Vários segmentos do mercado da dívida formam construções instáveis em vias de se afundar. Arrastam nos seu infortúnios os bancos poderosos, os "hedge funds", os fundos de investimento que lhes deram origem. As operações de salvamento das instituições financeiras privadas são realizadas graças à intervenção massiva dos poderes públicos. A privatização de benefícios e a socialização das perdas são mais uma vez convenientes.

Mas há uma questão que se impõe: por que razão os bancos, que hoje em dia não hesitam em apagar dívidas duvidosas de dezenas de milhares de milhões de dólares, recusaram sempre anular as dívidas dos países em vias de desenvolvimento? Com isso eles estão a demonstrar que é perfeitamente possível e francamente necessário. Lembremos que na origem das actuais dívidas reclamadas pelos bancos a esses países se encontram ditaduras criminosas, regimes corruptos, dirigentes fiéis às grandes potências e aos credores. Os grandes bancos emprestaram sem olhar a quem, a regimes pouco recomendáveis, como é o caso de Mobutu no Zaire, de Suharto na Indonésia, às ditaduras latino-americanas dos anos 1970-1980 sem esquecer o regime do apartheid na África do Sul. Como é que esses bancos podem continuar a impor o jugo da dívida sobre povos que sofreram com os regimes ditatoriais que esses mesmos bancos financiaram? No plano jurídico, numerosas dívidas odiosas figuram nos seus livros de registo e não têm de ser reembolsadas. Mas os bancos continuam a exigir os seus reembolsos.

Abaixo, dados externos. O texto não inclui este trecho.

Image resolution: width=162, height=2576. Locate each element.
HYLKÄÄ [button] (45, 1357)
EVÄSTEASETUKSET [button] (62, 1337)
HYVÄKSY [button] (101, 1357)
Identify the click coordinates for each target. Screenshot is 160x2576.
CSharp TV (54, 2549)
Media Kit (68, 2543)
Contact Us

Lembremos igualmente que a crise da dívida do chamado terceiro mundo foi provocada em 1982 pela subida brutal e unilateral das taxas de juros determinada pela Fed. Anteriormente, os bancos privados tinham emprestado desmesuradamente, num regime de taxa variável, a países já sobre-endividados, o que os tornava incapazes de fazer face a mais despesas. Actualmente a história repete-se, mas no Norte, desta vez, e de maneira específica: os agregados familiares sobre-endividados dos Estados Unidos tornaram-se incapazes de reembolsar os empréstimos hipotecários contraídos em regime de taxa variável porque a bolha do imobiliário rebentou.

Os cancelamentos de dívidas que os bancos têm realizado dão razão a todos os que, como o CADTM, reivindicam uma anulação da dívida dos países em desenvolvimento. Porquê? Porque a dívida a longo prazo dos poderes públicos do chamado terceiro mundo para com os bancos internacionais atingia os 181,9 mil milhões de dólares em 2006 [2] . Desde Agosto de 2007, esses bancos já cancelaram um montante bem superior, e ainda não terminaram…

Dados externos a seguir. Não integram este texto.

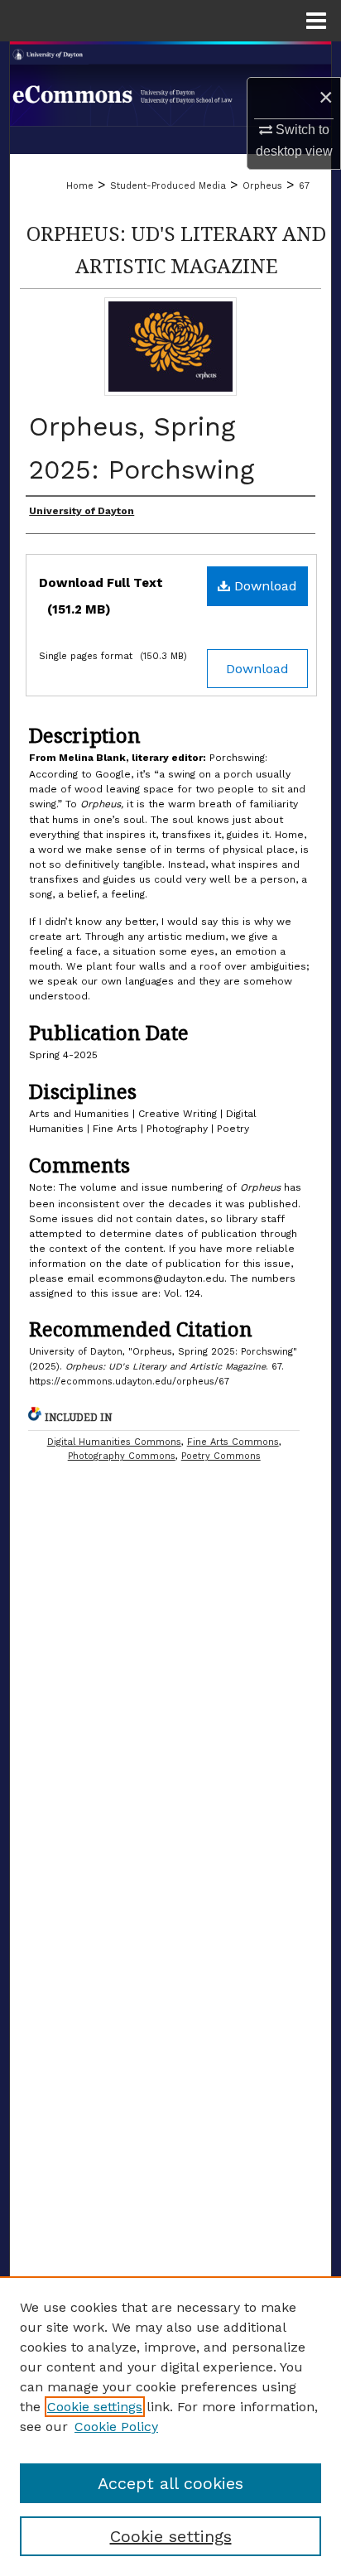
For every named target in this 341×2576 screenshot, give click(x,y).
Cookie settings (94, 2407)
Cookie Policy (116, 2426)
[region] (170, 2426)
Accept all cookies (170, 2483)
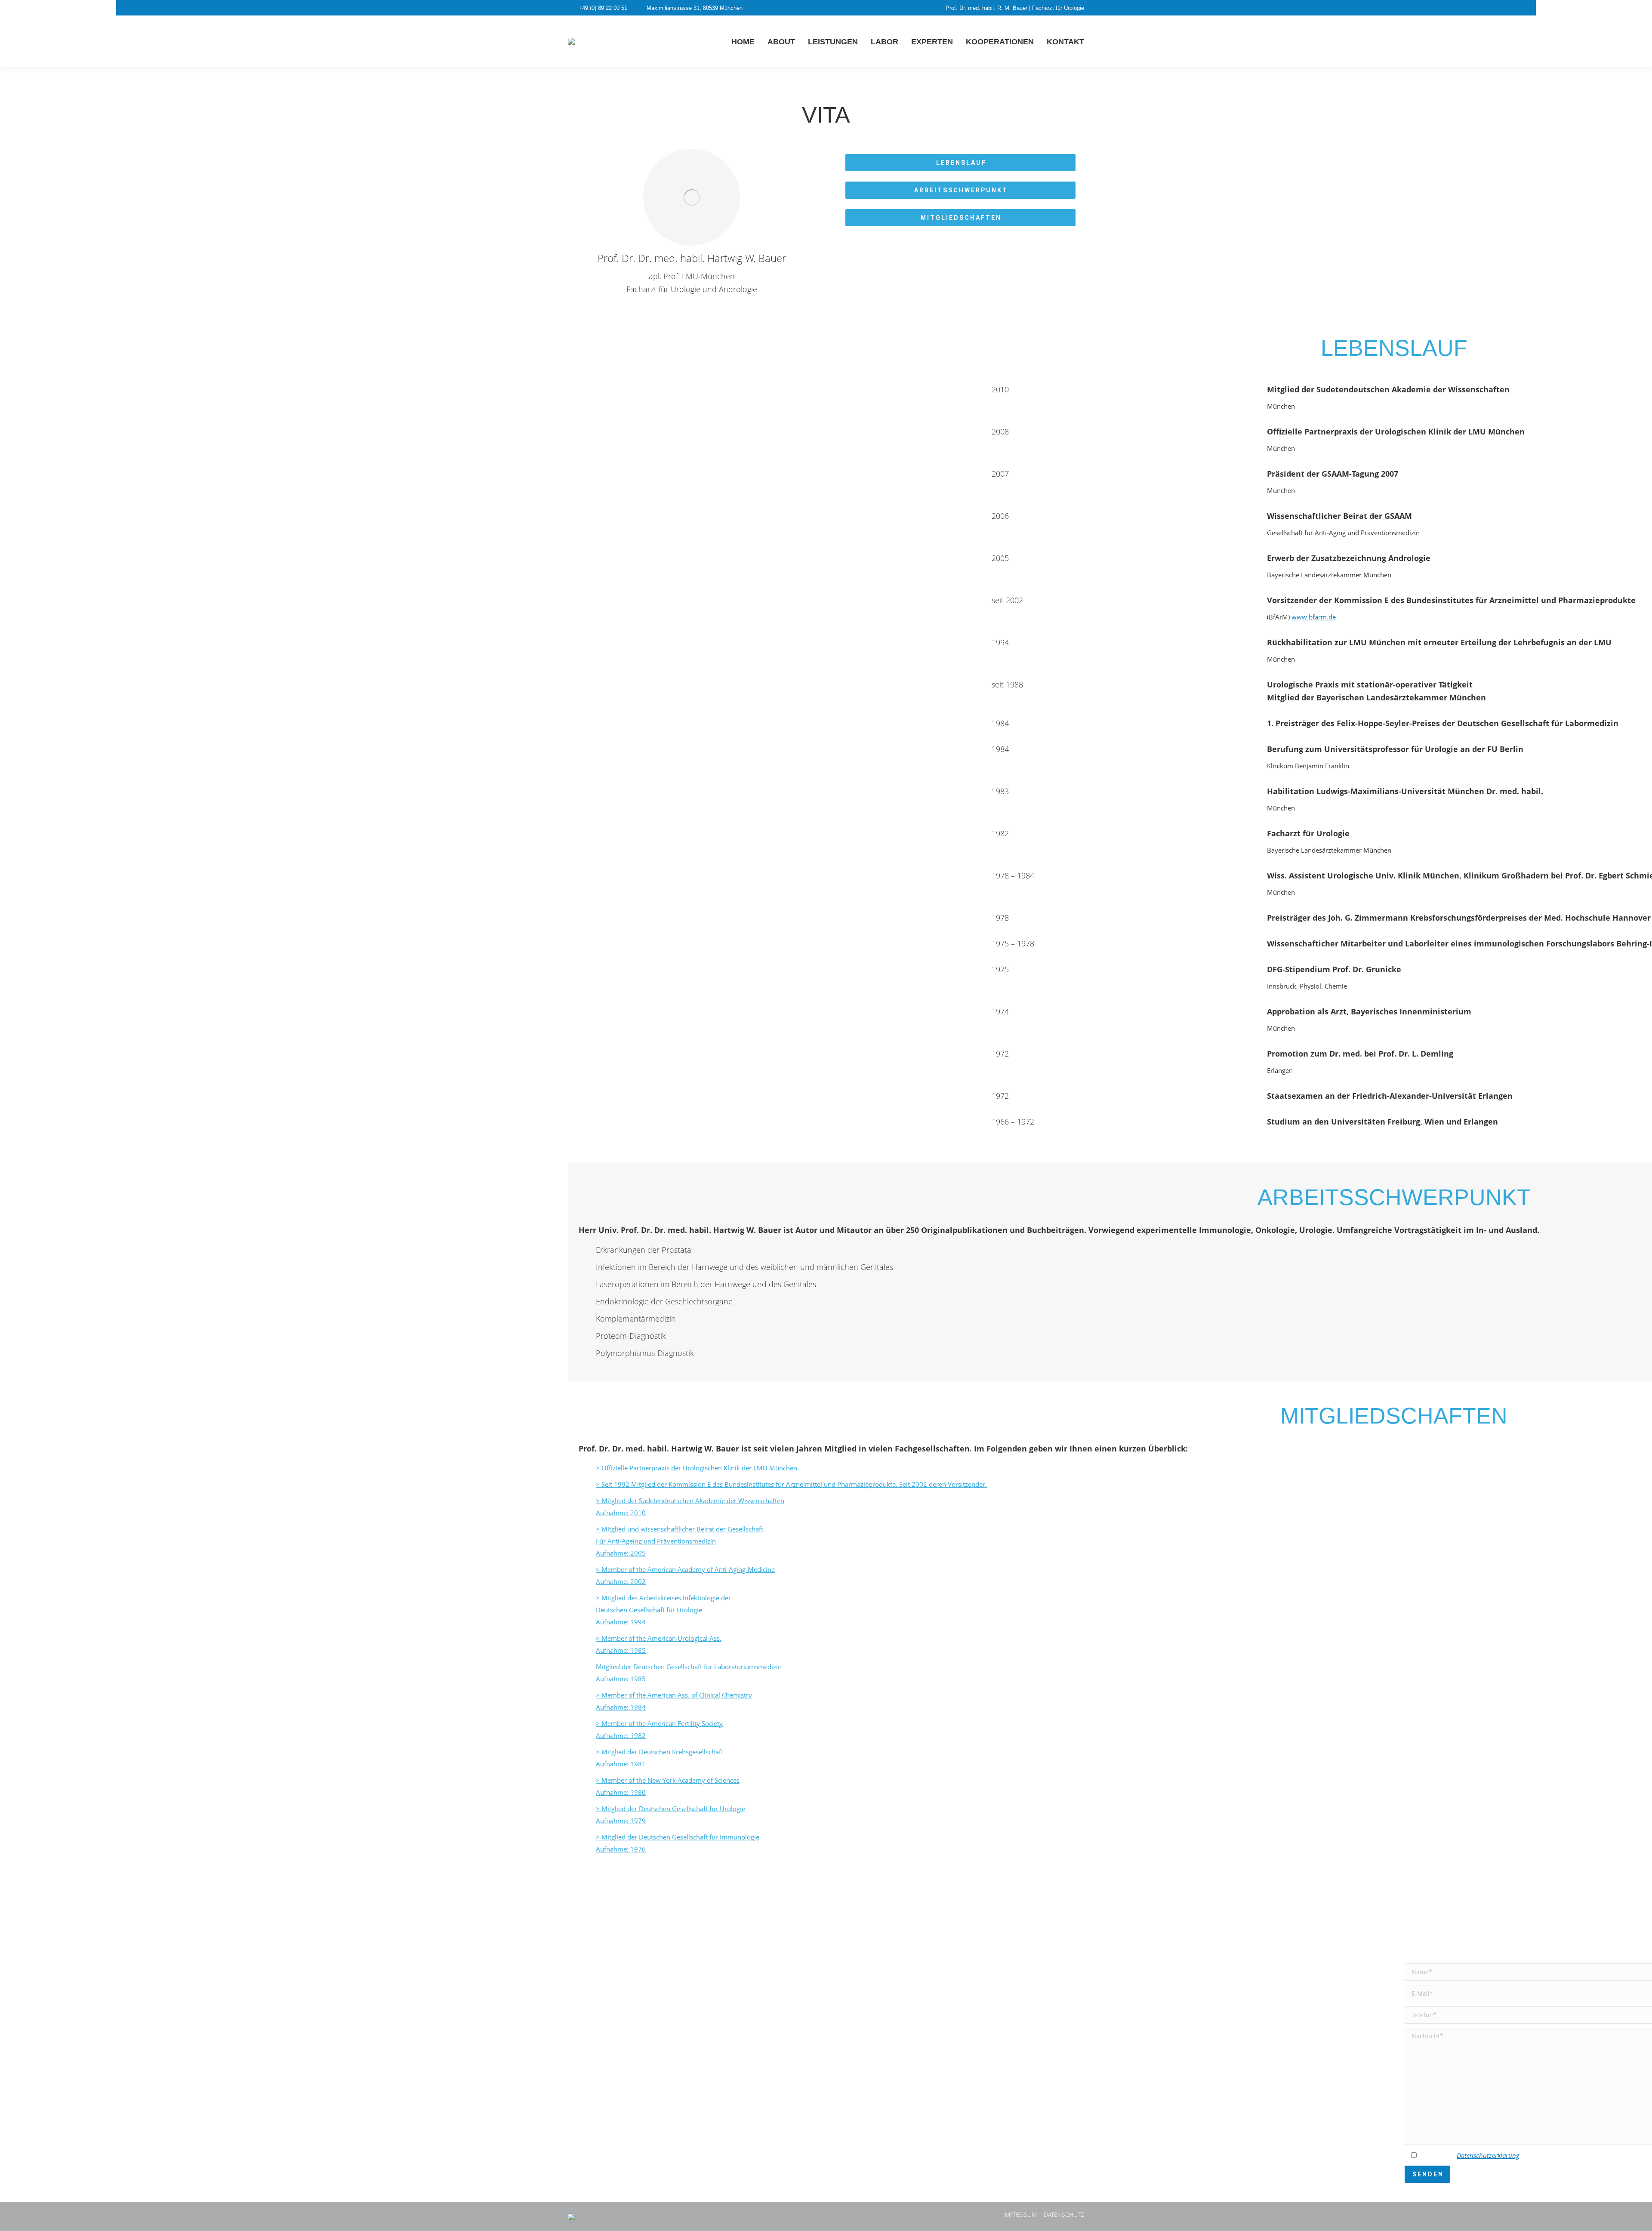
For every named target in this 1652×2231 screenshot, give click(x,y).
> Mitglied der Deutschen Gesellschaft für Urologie (670, 1808)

Os grandes bancos privados foram triplamente culpados:
• eles amontoaram desastrosamente dívidas privadas que conduziram à catástrofe actual;
• eles emprestaram às ditaduras e obrigaram os governos democráticos que lhes sucederam a reembolsar até ao último cêntimo essa dívida odiosa;
• eles recusam-se a anular dívidas de países em vias de desenvolvimento, quando o seu reembolso implica a deterioração das condições de vida das populações.

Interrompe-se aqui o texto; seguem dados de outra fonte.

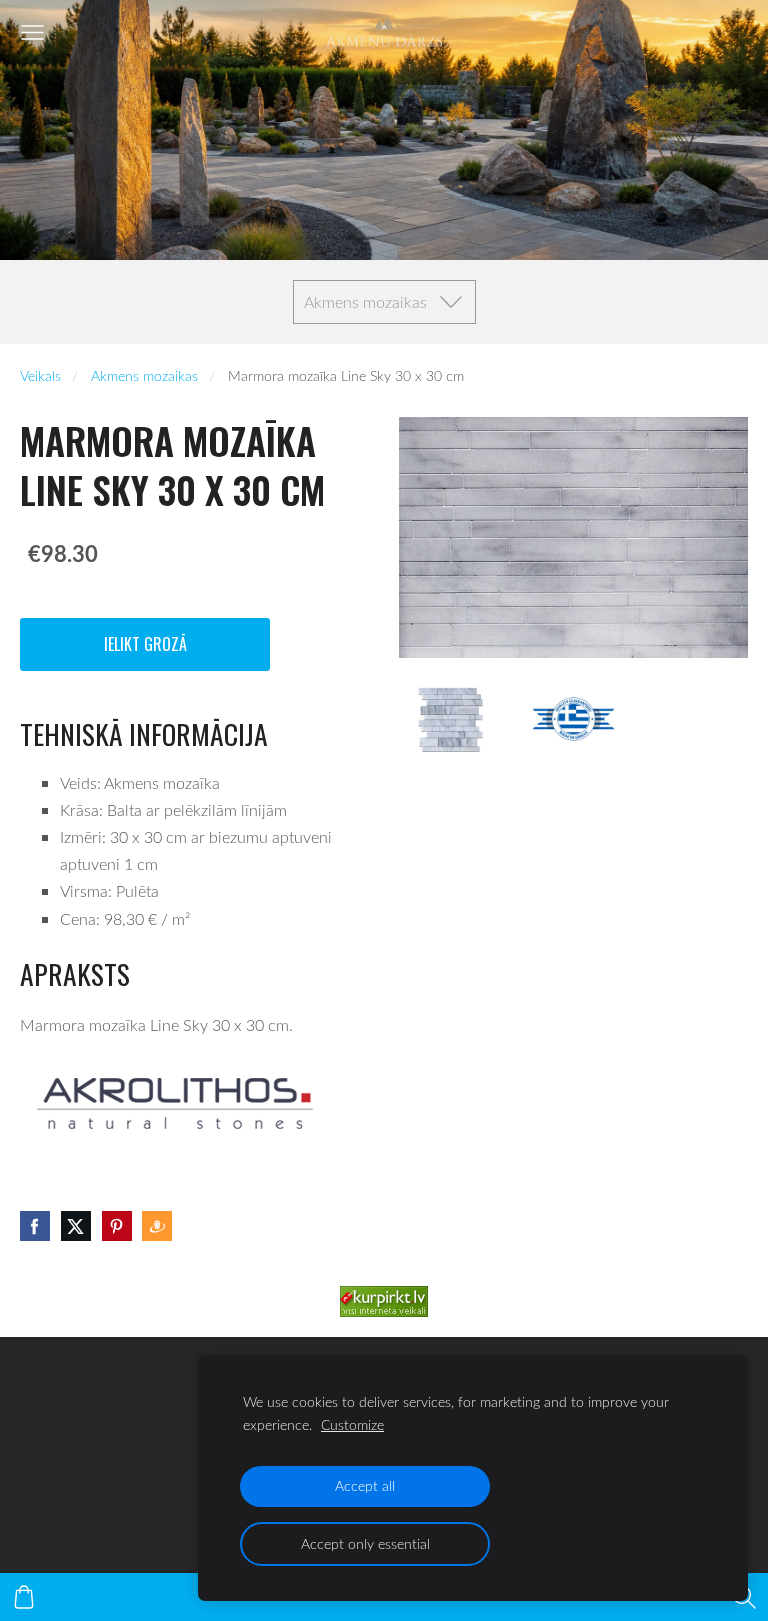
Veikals (40, 375)
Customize (352, 1424)
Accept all (365, 1485)
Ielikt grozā (145, 644)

Por todas estas razões, deve exigir-se que os bancos prestem contas das suas acções ao longo das décadas passadas. Os governos dos países do Sul devem realizar auditorias da sua dívida, como faz o Equador actualmente, e repudiar todas as dívidas odiosas e ilegítimas. Os banqueiros mostram que isso é perfeitamente possível. Tratar-se-á do primeiro passo para devolver à finança a função que lhe assiste, a de instrumento ao serviço do ser humano. De todos os seres humanos.
Notas
[1] O estudo do Goldman Sachs estimava no dia 7 de Março de 2008 perdas no valor de 1156 mil milhões de dólares, George Magnus da UBS avançava em Fevereiro um número superior a 1000 mil milhões, Nouriel Roubini da Universidade de Nova Iorque fala na hipótese de uma perda de pelo menos 1000 mil milhões de dólares (ver http://www.rgemonitor.com/blog/roubini ).
[2] Banco Mundial, Global Development Finance, 2007.